Prompt: Of the lines in the listing below, count those containing "target". Provide the count and nothing else.

Data to use:
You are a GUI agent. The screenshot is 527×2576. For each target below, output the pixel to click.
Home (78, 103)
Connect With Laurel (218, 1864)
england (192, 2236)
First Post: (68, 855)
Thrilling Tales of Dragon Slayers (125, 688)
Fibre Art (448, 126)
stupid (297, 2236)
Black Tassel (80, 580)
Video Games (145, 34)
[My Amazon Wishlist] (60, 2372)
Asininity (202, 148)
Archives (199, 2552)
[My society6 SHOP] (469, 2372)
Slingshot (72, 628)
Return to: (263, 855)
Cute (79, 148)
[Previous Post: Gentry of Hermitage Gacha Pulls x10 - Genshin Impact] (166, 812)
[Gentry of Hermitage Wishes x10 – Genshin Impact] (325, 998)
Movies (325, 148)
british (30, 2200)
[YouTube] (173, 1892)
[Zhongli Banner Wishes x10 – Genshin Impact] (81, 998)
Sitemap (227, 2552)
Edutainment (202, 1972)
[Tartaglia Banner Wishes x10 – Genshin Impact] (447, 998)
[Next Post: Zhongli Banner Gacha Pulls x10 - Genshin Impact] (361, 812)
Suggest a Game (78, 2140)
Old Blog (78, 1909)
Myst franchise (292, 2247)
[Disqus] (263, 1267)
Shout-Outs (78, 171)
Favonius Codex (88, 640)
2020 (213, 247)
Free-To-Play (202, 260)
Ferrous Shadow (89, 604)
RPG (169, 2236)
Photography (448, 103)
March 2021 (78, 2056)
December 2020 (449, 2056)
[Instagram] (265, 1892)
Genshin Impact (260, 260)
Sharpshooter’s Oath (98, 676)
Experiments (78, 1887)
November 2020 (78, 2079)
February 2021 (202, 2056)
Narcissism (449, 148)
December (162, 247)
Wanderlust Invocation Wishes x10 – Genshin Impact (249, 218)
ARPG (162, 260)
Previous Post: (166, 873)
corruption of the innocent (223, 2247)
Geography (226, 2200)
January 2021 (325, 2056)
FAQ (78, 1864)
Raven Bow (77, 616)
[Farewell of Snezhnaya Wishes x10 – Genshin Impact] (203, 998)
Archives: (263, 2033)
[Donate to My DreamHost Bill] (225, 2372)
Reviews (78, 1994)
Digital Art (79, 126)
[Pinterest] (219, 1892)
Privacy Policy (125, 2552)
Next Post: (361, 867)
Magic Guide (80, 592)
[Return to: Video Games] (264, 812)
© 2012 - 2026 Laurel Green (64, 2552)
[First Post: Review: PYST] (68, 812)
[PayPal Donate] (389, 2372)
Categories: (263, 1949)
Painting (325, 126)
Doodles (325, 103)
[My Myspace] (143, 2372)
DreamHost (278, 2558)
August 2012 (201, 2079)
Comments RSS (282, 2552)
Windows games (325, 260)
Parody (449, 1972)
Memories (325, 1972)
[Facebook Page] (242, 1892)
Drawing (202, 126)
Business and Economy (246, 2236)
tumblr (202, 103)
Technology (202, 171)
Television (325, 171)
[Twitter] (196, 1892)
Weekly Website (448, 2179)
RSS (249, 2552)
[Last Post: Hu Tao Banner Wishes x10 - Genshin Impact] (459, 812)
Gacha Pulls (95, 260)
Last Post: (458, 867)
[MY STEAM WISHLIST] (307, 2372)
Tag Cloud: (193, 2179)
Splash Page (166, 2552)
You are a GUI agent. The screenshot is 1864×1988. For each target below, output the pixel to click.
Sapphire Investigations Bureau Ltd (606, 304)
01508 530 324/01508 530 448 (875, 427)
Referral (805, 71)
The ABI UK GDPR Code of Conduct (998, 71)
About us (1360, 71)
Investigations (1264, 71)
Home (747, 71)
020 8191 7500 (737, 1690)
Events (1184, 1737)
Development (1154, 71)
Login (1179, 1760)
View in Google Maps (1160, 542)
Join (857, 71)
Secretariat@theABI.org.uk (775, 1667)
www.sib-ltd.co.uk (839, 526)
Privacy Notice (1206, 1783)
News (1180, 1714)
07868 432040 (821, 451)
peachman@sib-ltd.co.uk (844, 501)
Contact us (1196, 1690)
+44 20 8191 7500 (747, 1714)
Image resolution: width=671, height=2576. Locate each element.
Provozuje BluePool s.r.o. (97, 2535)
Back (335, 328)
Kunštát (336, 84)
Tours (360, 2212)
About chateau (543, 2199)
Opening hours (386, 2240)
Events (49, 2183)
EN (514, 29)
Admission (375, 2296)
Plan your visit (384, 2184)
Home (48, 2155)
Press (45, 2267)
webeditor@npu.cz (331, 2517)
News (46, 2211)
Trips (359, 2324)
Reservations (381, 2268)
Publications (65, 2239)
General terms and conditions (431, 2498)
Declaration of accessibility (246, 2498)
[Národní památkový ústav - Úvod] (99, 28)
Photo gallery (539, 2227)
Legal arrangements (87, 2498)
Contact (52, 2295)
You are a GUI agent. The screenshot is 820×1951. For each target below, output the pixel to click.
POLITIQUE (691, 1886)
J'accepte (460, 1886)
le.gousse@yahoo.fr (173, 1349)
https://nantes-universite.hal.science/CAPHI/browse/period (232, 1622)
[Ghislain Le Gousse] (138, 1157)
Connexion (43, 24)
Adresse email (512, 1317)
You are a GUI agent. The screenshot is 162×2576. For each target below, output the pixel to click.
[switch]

Solution to the exercise: 4